Skip to content

ae

Autoencoder(module, loss_fn='mse', optimizer_fn='sgd', lr=0.001, is_feature_incremental=False, device='cpu', seed=42, **kwargs)

Bases: DeepEstimator, AnomalyDetector

Wrapper for PyTorch autoencoder models that uses the networks reconstruction error for scoring the anomalousness of a given example.

PARAMETER DESCRIPTION
module

Torch Module that builds the autoencoder to be wrapped. The Module should accept parameter n_features so that the returned model's input shape can be determined based on the number of features in the initial training example.

TYPE: Type[Module]

loss_fn

Loss function to be used for training the wrapped model.

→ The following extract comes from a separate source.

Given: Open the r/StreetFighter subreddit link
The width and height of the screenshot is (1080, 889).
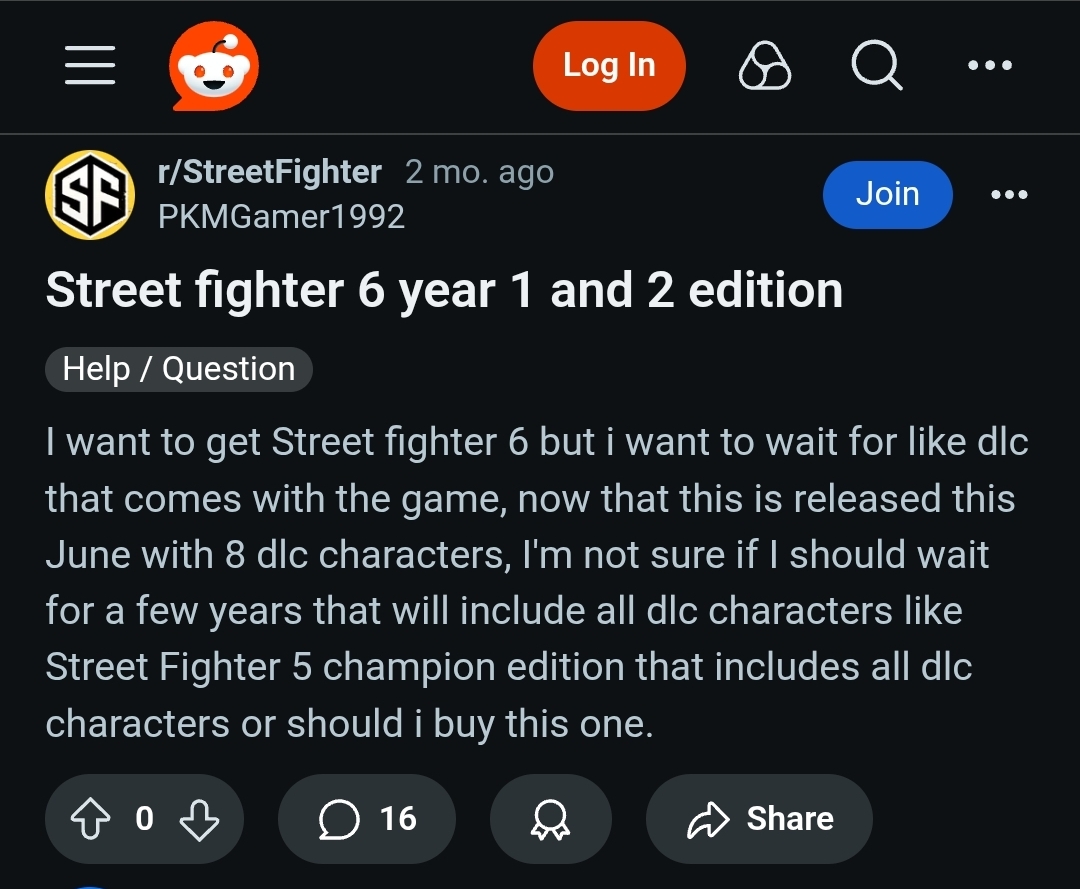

Can be a loss function provided by torch.nn.functional or one of the following: 'mse', 'l1', 'cross_entropy', 'binary_crossentropy', 'smooth_l1', 'kl_div'.

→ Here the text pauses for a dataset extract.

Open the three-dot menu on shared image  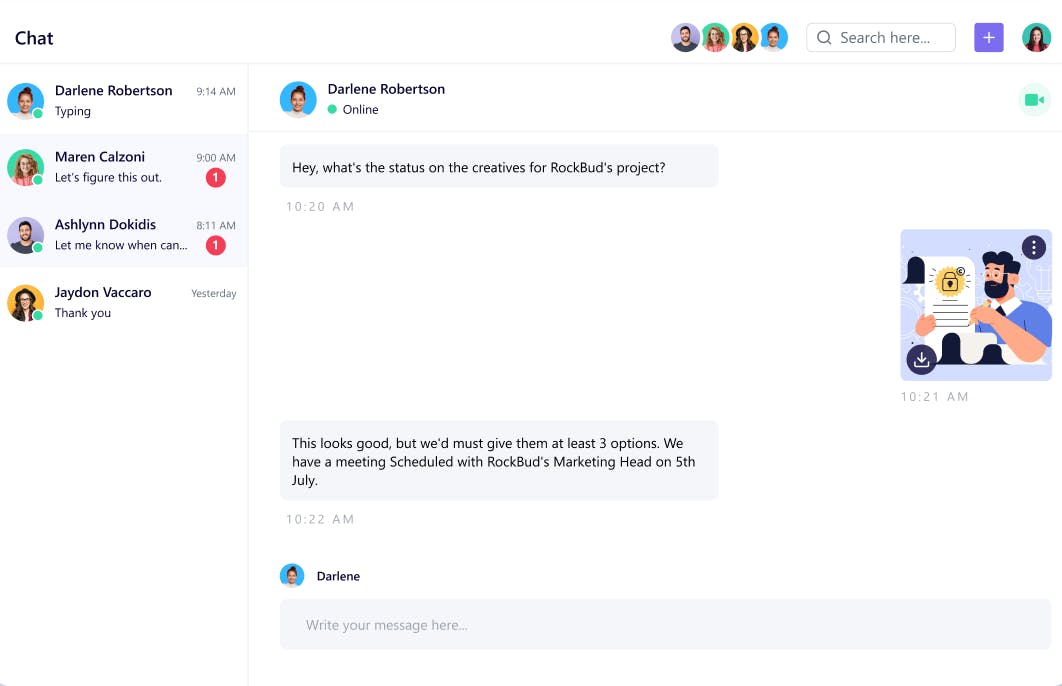pos(1034,247)
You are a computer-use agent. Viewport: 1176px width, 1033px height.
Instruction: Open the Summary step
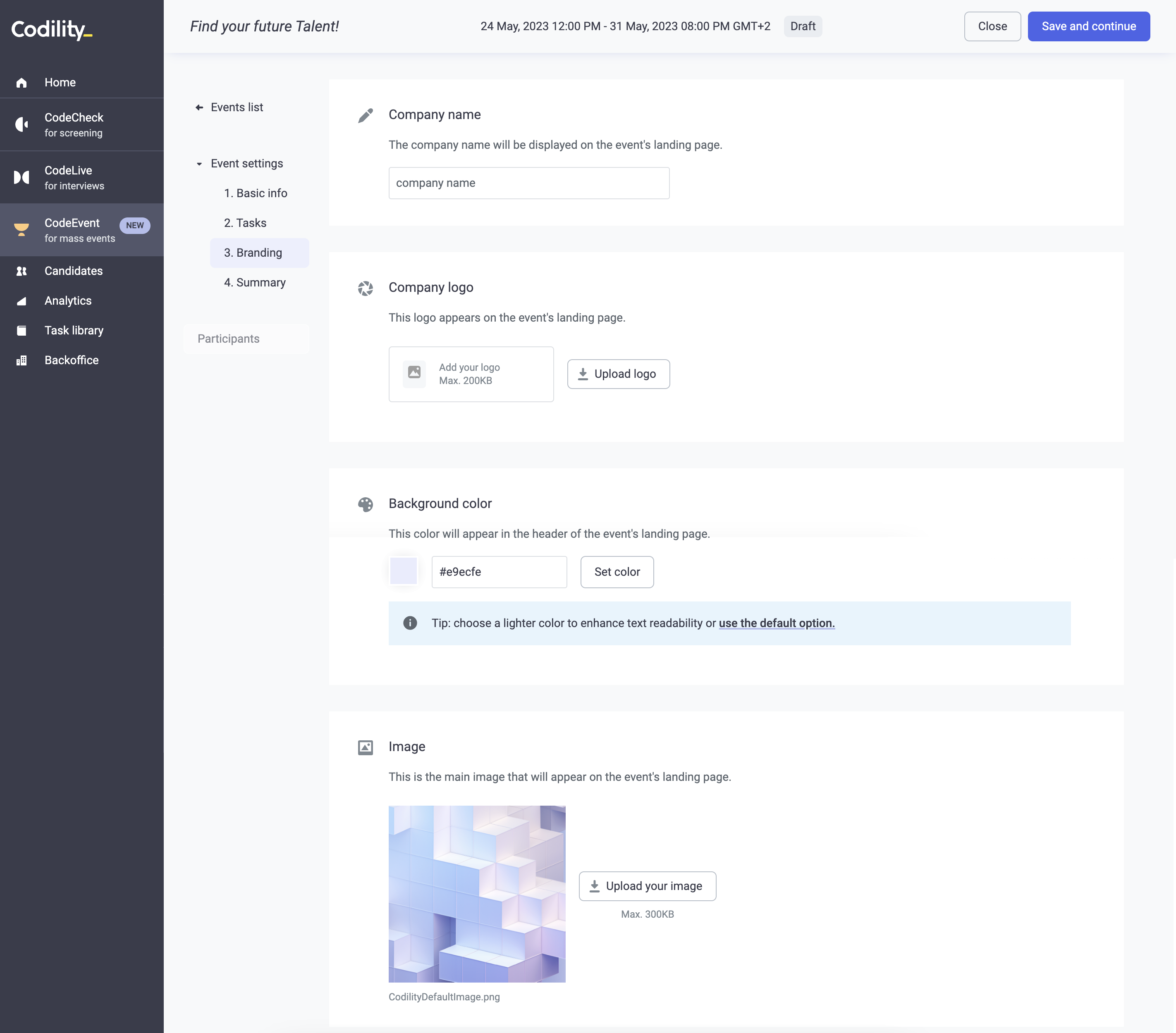click(x=255, y=282)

TYPE: Union[str, Callable] DEFAULT: 'mse'

optimizer_fn

Optimizer to be used for training the wrapped model. Can be an optimizer class provided by torch.optim or one of the following: "adam", "adam_w", "sgd", "rmsprop", "lbfgs".

TYPE: Union[str, Callable] DEFAULT: 'sgd'

lr

Learning rate of the optimizer.

TYPE: float DEFAULT: 0.001

device

Device to run the wrapped model on. Can be "cpu" or "cuda".

TYPE: str DEFAULT: 'cpu'

seed

Random seed to be used for training the wrapped model.

TYPE: int DEFAULT: 42

**kwargs

Parameters to be passed to the torch.Module class aside from n_features.

DEFAULT: {}

Examples:

>>> from deep_river.anomaly import Autoencoder
>>> from river import metrics
>>> from river.datasets import CreditCard
>>> from torch import nn
>>> import math
>>> from river.compose import Pipeline
>>> from river.preprocessing import MinMaxScaler
>>> dataset = CreditCard().take(5000)
>>> metric = metrics.ROCAUC(n_thresholds=50)
>>> class MyAutoEncoder(torch.nn.Module):
...     def __init__(self, n_features, latent_dim=3):
...         super(MyAutoEncoder, self).__init__()
...         self.linear1 = nn.Linear(n_features, latent_dim)
...         self.nonlin = torch.nn.LeakyReLU()
...         self.linear2 = nn.Linear(latent_dim, n_features)
...         self.sigmoid = nn.Sigmoid()
...
...     def forward(self, X, **kwargs):
...         X = self.linear1(X)
...         X = self.nonlin(X)
...         X = self.linear2(X)
...         return self.sigmoid(X)
>>> ae = Autoencoder(module=MyAutoEncoder, lr=0.005)
>>> scaler = MinMaxScaler()
>>> model = Pipeline(scaler, ae)
>>> for x, y in dataset:
...    score = model.score_one(x)
...    model.learn_one(x=x)
...    metric.update(y, score)
...
>>> print(f"ROCAUC: {metric.get():.4f}")
ROCAUC: 0.7812

learn_many(X)

Performs one step of training with a batch of examples.

PARAMETER DESCRIPTION
X

Input batch of examples.

TYPE: DataFrame

RETURNS DESCRIPTION
Autoencoder

The model itself.

learn_one(x, y=None, **kwargs)

Performs one step of training with a single example.

PARAMETER DESCRIPTION
x

Input example.

TYPE: dict

**kwargs

DEFAULT: {}

RETURNS DESCRIPTION
Autoencoder

The model itself.

score_many(X)

Returns an anomaly score for the provided batch of examples in the form of the autoencoder's reconstruction error.

PARAMETER DESCRIPTION
x

Input batch of examples.

RETURNS DESCRIPTION
float

Anomaly scores for the given batch of examples. Larger values indicate more anomalous examples.

score_one(x)

Returns an anomaly score for the provided example in the form of the autoencoder's reconstruction error.

PARAMETER DESCRIPTION
x

Input example.

TYPE: dict

RETURNS DESCRIPTION
float

Anomaly score for the given example. Larger values indicate more anomalous examples.